→ YOUR GOAL: Copy out all the records exactly.

→ INPUT FOR THIS TASK:
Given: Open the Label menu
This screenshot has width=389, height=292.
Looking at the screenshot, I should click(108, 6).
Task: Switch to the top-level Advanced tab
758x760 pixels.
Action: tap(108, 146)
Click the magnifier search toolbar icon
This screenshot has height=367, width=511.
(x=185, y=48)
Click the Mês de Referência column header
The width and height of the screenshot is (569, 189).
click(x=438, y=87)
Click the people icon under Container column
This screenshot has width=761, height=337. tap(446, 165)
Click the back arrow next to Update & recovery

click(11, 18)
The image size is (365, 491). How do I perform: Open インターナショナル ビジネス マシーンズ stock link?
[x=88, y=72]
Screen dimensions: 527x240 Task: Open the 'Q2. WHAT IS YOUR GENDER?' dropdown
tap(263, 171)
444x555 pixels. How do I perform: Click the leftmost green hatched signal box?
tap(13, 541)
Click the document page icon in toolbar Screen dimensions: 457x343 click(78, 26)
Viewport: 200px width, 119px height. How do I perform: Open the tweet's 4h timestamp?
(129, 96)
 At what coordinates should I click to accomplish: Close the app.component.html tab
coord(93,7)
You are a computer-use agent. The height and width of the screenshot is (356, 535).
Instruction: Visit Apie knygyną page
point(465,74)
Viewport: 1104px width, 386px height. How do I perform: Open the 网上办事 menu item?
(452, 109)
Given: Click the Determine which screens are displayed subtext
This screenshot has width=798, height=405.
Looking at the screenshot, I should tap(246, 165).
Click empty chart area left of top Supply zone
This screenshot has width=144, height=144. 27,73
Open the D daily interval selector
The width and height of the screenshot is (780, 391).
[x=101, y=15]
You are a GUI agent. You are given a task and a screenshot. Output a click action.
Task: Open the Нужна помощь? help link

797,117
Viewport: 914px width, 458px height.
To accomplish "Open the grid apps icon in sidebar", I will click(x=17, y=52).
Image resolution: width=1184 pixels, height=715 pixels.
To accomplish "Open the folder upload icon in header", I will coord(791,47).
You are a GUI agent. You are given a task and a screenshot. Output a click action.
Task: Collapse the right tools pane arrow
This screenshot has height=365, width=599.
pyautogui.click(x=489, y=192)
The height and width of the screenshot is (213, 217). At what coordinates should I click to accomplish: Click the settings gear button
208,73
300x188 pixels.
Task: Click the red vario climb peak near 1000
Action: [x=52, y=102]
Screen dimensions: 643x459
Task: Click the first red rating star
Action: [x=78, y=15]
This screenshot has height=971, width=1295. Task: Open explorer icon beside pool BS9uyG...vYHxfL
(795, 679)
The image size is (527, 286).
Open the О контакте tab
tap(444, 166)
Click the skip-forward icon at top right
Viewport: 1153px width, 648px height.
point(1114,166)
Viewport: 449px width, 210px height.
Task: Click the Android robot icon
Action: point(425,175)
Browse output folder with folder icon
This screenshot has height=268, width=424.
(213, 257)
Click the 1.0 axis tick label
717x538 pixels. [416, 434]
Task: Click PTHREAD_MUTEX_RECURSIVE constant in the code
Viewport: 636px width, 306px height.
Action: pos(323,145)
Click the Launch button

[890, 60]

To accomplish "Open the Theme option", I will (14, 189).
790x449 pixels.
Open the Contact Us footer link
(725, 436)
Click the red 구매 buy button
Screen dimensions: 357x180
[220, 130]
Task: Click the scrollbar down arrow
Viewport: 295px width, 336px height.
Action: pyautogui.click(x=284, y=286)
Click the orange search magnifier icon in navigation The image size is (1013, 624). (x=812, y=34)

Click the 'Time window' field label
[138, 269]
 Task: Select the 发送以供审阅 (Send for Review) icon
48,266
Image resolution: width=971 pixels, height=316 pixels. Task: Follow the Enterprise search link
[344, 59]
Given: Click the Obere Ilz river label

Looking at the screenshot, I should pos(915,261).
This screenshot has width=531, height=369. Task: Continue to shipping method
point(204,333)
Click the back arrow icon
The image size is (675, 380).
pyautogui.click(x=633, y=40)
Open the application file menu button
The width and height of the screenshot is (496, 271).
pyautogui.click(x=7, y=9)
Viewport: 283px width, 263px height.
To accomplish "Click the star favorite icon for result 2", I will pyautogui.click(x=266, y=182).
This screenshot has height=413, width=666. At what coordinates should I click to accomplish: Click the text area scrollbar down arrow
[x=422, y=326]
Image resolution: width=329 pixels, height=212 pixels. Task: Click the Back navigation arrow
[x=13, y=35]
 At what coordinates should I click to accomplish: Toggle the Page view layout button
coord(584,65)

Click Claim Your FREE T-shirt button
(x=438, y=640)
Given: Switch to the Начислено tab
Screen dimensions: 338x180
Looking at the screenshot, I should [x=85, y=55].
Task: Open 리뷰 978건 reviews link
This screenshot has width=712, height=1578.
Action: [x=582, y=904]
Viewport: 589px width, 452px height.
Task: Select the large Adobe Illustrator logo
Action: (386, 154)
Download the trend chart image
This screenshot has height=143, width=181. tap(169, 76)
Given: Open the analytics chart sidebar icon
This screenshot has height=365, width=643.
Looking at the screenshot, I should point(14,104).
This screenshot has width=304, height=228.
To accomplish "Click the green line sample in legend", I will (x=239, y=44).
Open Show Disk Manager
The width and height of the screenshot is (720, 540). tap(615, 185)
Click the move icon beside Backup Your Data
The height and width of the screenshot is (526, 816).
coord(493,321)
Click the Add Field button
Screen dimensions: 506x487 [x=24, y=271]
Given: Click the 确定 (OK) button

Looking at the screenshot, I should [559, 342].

→ EXERCISE OUTPUT:
Given: Open the Label menu
This screenshot has width=389, height=292.
Looking at the screenshot, I should click(108, 6).
Task: Switch to the top-level Advanced tab
758x760 pixels.
Action: tap(108, 146)
Click the magnifier search toolbar icon
This screenshot has height=367, width=511.
(x=185, y=48)
Click the Mês de Referência column header
The width and height of the screenshot is (569, 189).
click(x=438, y=87)
Click the people icon under Container column
This screenshot has width=761, height=337. tap(446, 165)
Click the back arrow next to Update & recovery

click(11, 18)
The image size is (365, 491). How do I perform: Open インターナショナル ビジネス マシーンズ stock link?
[x=88, y=72]
Screen dimensions: 527x240 Task: Open the 'Q2. WHAT IS YOUR GENDER?' dropdown
tap(263, 171)
444x555 pixels. How do I perform: Click the leftmost green hatched signal box?
tap(13, 541)
Click the document page icon in toolbar Screen dimensions: 457x343 click(78, 26)
Viewport: 200px width, 119px height. How do I perform: Open the tweet's 4h timestamp?
(129, 96)
 At what coordinates should I click to accomplish: Close the app.component.html tab
coord(93,7)
You are a computer-use agent. The height and width of the screenshot is (356, 535).
Instruction: Visit Apie knygyną page
point(465,74)
Viewport: 1104px width, 386px height. How do I perform: Open the 网上办事 menu item?
(452, 109)
Given: Click the Determine which screens are displayed subtext
This screenshot has width=798, height=405.
Looking at the screenshot, I should tap(246, 165).
Click empty chart area left of top Supply zone
This screenshot has width=144, height=144. 27,73
Open the D daily interval selector
The width and height of the screenshot is (780, 391).
[x=101, y=15]
You are a GUI agent. You are given a task and a screenshot. Output a click action.
Task: Open the Нужна помощь? help link

797,117
Viewport: 914px width, 458px height.
To accomplish "Open the grid apps icon in sidebar", I will click(x=17, y=52).
Image resolution: width=1184 pixels, height=715 pixels.
To accomplish "Open the folder upload icon in header", I will coord(791,47).
You are a GUI agent. You are given a task and a screenshot. Output a click action.
Task: Collapse the right tools pane arrow
This screenshot has height=365, width=599.
pyautogui.click(x=489, y=192)
The height and width of the screenshot is (213, 217). At what coordinates should I click to accomplish: Click the settings gear button
208,73
300x188 pixels.
Task: Click the red vario climb peak near 1000
Action: [x=52, y=102]
Screen dimensions: 643x459
Task: Click the first red rating star
Action: [x=78, y=15]
This screenshot has height=971, width=1295. Task: Open explorer icon beside pool BS9uyG...vYHxfL
(795, 679)
The image size is (527, 286).
Open the О контакте tab
tap(444, 166)
Click the skip-forward icon at top right
Viewport: 1153px width, 648px height.
point(1114,166)
Viewport: 449px width, 210px height.
Task: Click the Android robot icon
Action: point(425,175)
Browse output folder with folder icon
This screenshot has height=268, width=424.
(213, 257)
Click the 1.0 axis tick label
717x538 pixels. [416, 434]
Task: Click PTHREAD_MUTEX_RECURSIVE constant in the code
Viewport: 636px width, 306px height.
Action: pos(323,145)
Click the Launch button

[890, 60]

To accomplish "Open the Theme option", I will (14, 189).
790x449 pixels.
Open the Contact Us footer link
(725, 436)
Click the red 구매 buy button
Screen dimensions: 357x180
[220, 130]
Task: Click the scrollbar down arrow
Viewport: 295px width, 336px height.
Action: pyautogui.click(x=284, y=286)
Click the orange search magnifier icon in navigation The image size is (1013, 624). (x=812, y=34)

Click the 'Time window' field label
[138, 269]
 Task: Select the 发送以供审阅 (Send for Review) icon
48,266
Image resolution: width=971 pixels, height=316 pixels. Task: Follow the Enterprise search link
[344, 59]
Given: Click the Obere Ilz river label

Looking at the screenshot, I should pos(915,261).
This screenshot has width=531, height=369. Task: Continue to shipping method
point(204,333)
Click the back arrow icon
The image size is (675, 380).
pyautogui.click(x=633, y=40)
Open the application file menu button
The width and height of the screenshot is (496, 271).
pyautogui.click(x=7, y=9)
Viewport: 283px width, 263px height.
To accomplish "Click the star favorite icon for result 2", I will pyautogui.click(x=266, y=182).
This screenshot has height=413, width=666. At what coordinates should I click to accomplish: Click the text area scrollbar down arrow
[x=422, y=326]
Image resolution: width=329 pixels, height=212 pixels. Task: Click the Back navigation arrow
[x=13, y=35]
 At what coordinates should I click to accomplish: Toggle the Page view layout button
coord(584,65)

Click Claim Your FREE T-shirt button
(x=438, y=640)
Given: Switch to the Начислено tab
Screen dimensions: 338x180
Looking at the screenshot, I should [x=85, y=55].
Task: Open 리뷰 978건 reviews link
This screenshot has width=712, height=1578.
Action: [x=582, y=904]
Viewport: 589px width, 452px height.
Task: Select the large Adobe Illustrator logo
Action: (386, 154)
Download the trend chart image
This screenshot has height=143, width=181. tap(169, 76)
Given: Open the analytics chart sidebar icon
This screenshot has height=365, width=643.
Looking at the screenshot, I should point(14,104).
This screenshot has width=304, height=228.
To accomplish "Click the green line sample in legend", I will (x=239, y=44).
Open Show Disk Manager
The width and height of the screenshot is (720, 540). tap(615, 185)
Click the move icon beside Backup Your Data
The height and width of the screenshot is (526, 816).
coord(493,321)
Click the Add Field button
Screen dimensions: 506x487 [x=24, y=271]
Given: Click the 确定 (OK) button

Looking at the screenshot, I should [559, 342].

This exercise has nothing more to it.